I guess why I had been looking for a way to negate the regex here is that to retrieve the correct tables in this workflow, it requires the user to know what all the tables are beforehand (unless I'm missing some other function here?). To your point regarding explicitness though, this might allow for more unexpected behavior than requiring a user to use multiple neon_download() calls.

cboettig commented 2 years ago

@rfiorella thanks for the follow up! I see you are using stackFromStore from neonUtitilites here instead of the neonstore::neon_read(). As you see, stackFromStore attempts to stack all of the tables in the data product (including the 1min tables, it will warn but not error if it cannot find them).

rh_data <- stackFromStore(neondir, dpID = "DP1.00098.001", site = "WREF", startdate = "2021-01")
rh_30min_from_utilities <- rh_data$RH_30min %>% as_tibble()

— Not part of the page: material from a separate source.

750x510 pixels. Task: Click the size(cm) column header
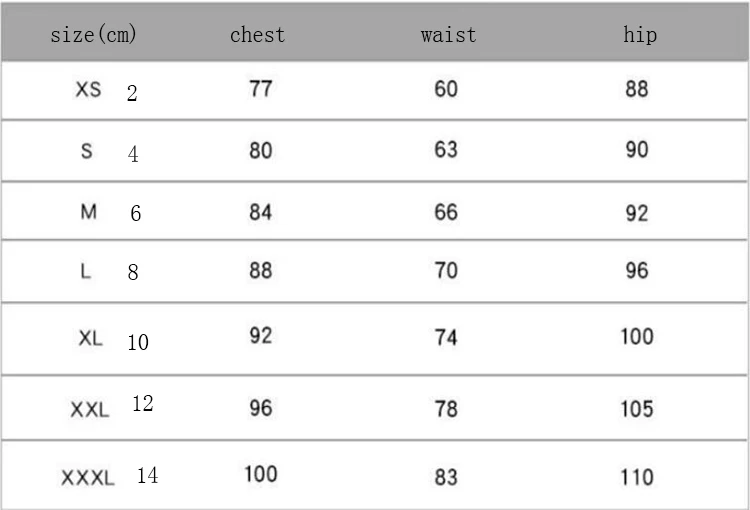point(93,35)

By contrast neonstore does not involve first reading in all available tables and then subsetting them. Instead, the user reads in the desired table:

rh_30min <- neon_read(product = "DP1.00098.001", table = "30min", site = "WREF", start_date = "2021-01-01")

This is nearly identical to the table from neonUtilities. It lacks the column named "release", (which is "undetermined" in neonUtilities), and has the additional column "file", which can be helpful in preserving a provenance record noting from precisely what raw data object any given row of data has been read from. Also, this approach means that if you have happened to download the 1min data as well, it is not automatically read in, which can considerably to runtime and memory use, (not trivial issues given how large NEON data can get when working across the full time & space range!)

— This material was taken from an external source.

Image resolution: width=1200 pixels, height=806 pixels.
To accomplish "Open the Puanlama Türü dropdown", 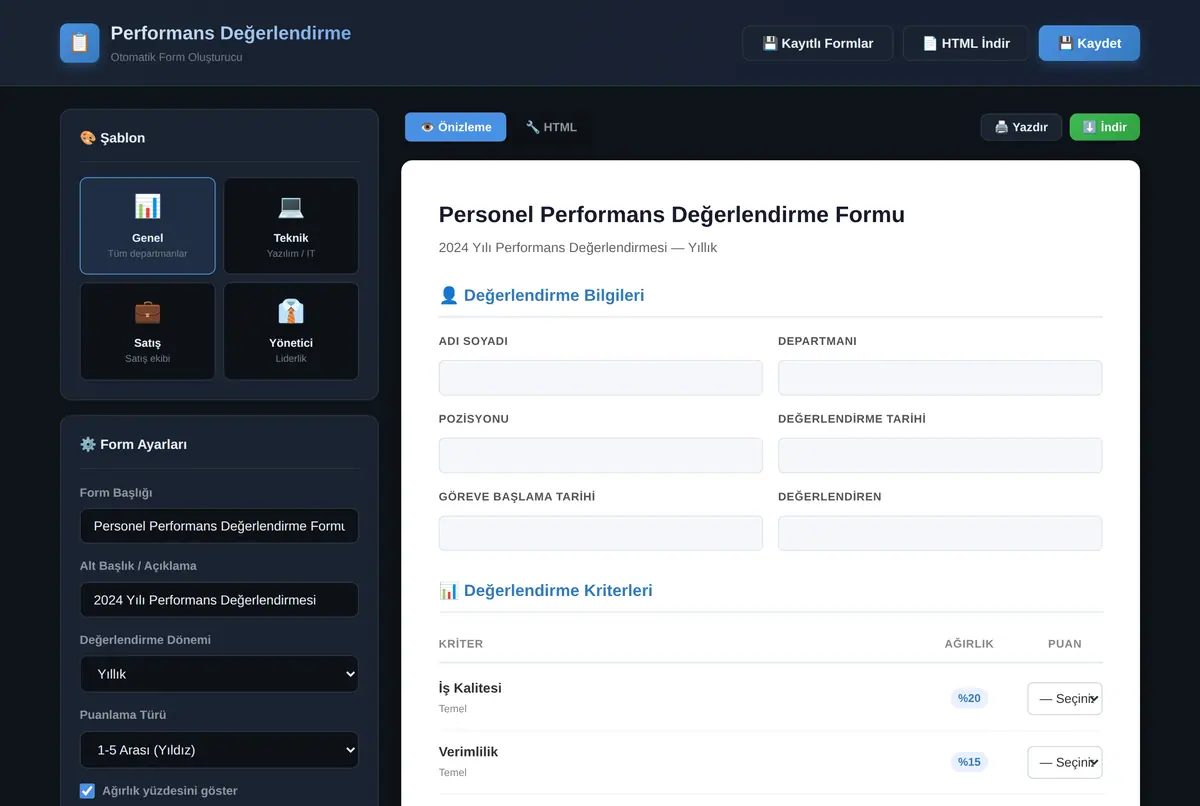I will click(219, 749).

Your point about knowing what table to read is a good a one. If you stick with neonstore functions, there's no need to download those additional tables unless you are analyzing the data in them. If your code isn't ever calling rh_data$variables_00098 or rh_data$readme_00098`, then your code is not touching those tables and it did not need to download or read them in. From a purely computational perspective, that was just making things slower and using more RAM.

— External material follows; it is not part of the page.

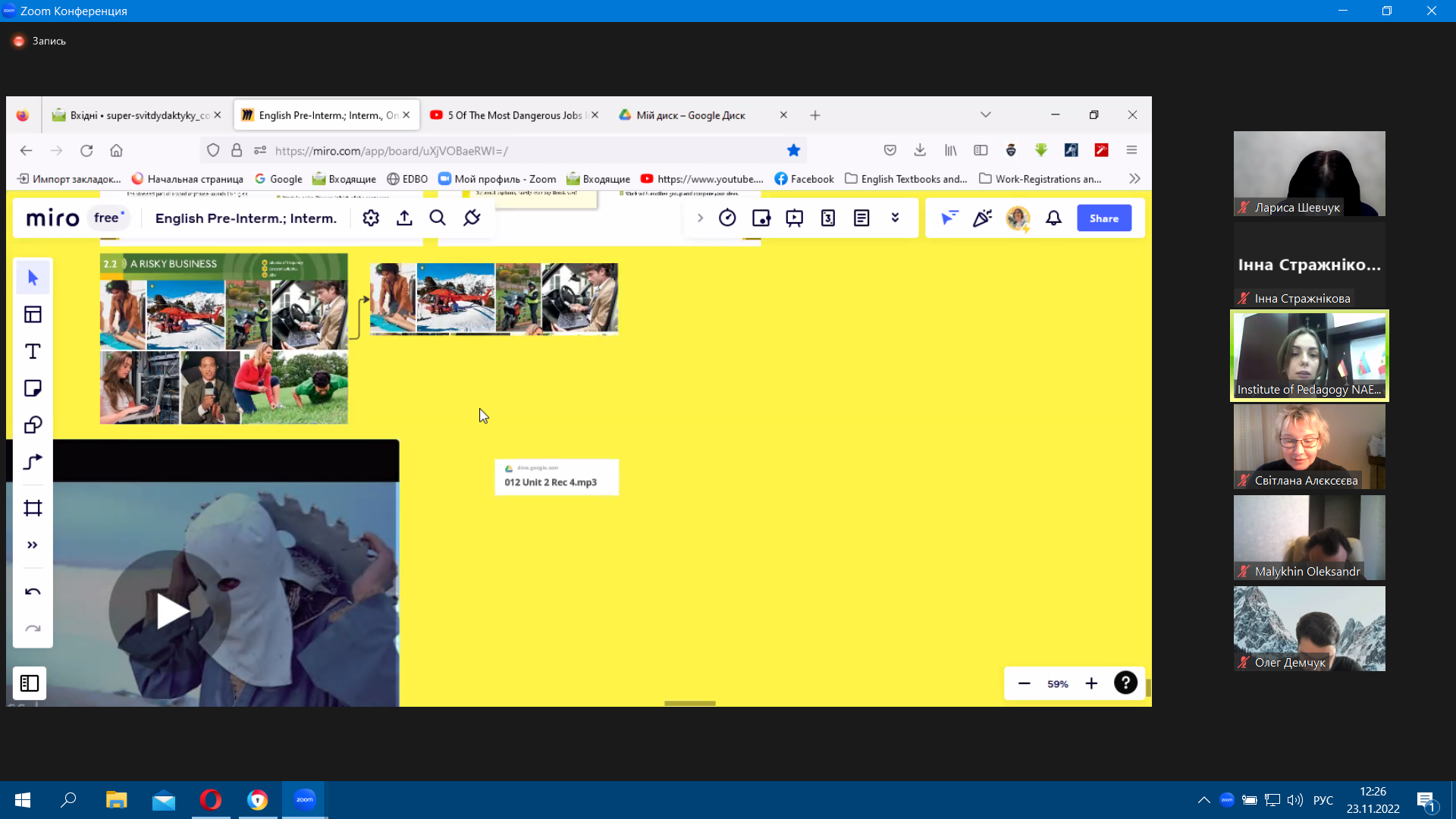Open Miro notifications bell
The width and height of the screenshot is (1456, 819).
click(1053, 218)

However, that does not mean these tables are unimportant from a scientific standpoint. neonUtilities reads these in automatically as a way of making this tables a bit more visible to the user (I believe). Still, it is always the scientist's job to figure out what, if anything, to do with that information. Even when you've read in all these tables, it can be pretty hard to figure out what you're actually looking at anyway.

My take with neonstore is that the long-form documentation (html & pdf pages on the NEON website) are really the best entrypoint for learning a way around a data product. Otherwise, the README is a good place to start. For some reason, neonUtilities treats READMEs like tables, but they aren't tabular data at all, they are just plain text for humans.

In neonstore, you can use neon_index() to work with individual files you have downloaded. Let's take a peak at the first README for this data product by merely opening it up in our local editor (e.g. opening the file in RStudio):

index <- neon_index(product = "DP1.00098.001", table = "readme", site = "WREF")
file.edit(index$path[[1]]) # 

Now we can read the readme as a plain text file :-), which tells us a bit more about the different tables.

rfiorella commented 2 years ago

@cboettig Ah, makes sense - thanks for the fantastic explanation of the differences between neon_read() and neonUtilities::stackFromStore(). I hadn't fully appreciated how they interact differently with the local store.